# Passage shown
>> Begin

We can now see how a matrix times a column should proceed: multiply the entries of the first row of the matrix against the corresponding entries in the column, add these products, and put the result in the first entry of the result column matrix. Then multiply the second row of the matrix against the column in the same fashion and put the result in the second entry of the result column matrix. And so on, if the matrix has more than two rows. See Subsection 4.3.7 below for a more detailed description on this process.

With the matrix product \(A \uvec{x}\) defined in this way, the single matrix equation \(A \uvec{x} = \uvec{b}\) now contains all the same information as the multiple linear equations of the original system.

>> End

# Available data
>> Begin

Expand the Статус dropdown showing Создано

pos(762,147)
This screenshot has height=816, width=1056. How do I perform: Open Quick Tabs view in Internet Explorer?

>> End

# Exercises
**1)** From the passage on matrix-column products, list the operations it describes for handling the first row of the matrix, in the order given.
**2)** Carry the passage on matrix-column products forward from its final sentence.
The listing has no connection to the passage on matrix-column products.

# Results by task
**1)**
- Multiply the entries of the first row of the matrix against the corresponding entries in the column.
- Add these products.
- Put the result in the first entry of the result column matrix.

**2)**
Subsection 4.3.7 Matrix multiplication

We can extend this row-times-column calculation procedure to define multiplication of two matrices (instead of just a matrix and a column vector) by thinking of the second matrix as a collection of columns,

\begin{align} B = \begin{bmatrix} | \amp | \amp \amp |\\ \uvec{b}_1 \amp \uvec{b}_2 \amp \cdots \amp \uvec{b}_\ell\\ | \amp | \amp \amp | \end{bmatrix} \quad\implies\quad AB = \begin{bmatrix} | \amp | \amp \amp |\\ A\uvec{b}_1 \amp A\uvec{b}_2 \amp \cdots \amp A\uvec{b}_\ell\\ | \amp | \amp \amp | \end{bmatrix}.\label{equation-matrix-ops-concepts-matrix-mult-by-cols}\tag{\(\star\star\star\)} \end{align}

This matrix-times-columns way of defining matrix multiplication will be very useful later. But right now, let's drill down to individual entries of the result \(AB\text{.}\)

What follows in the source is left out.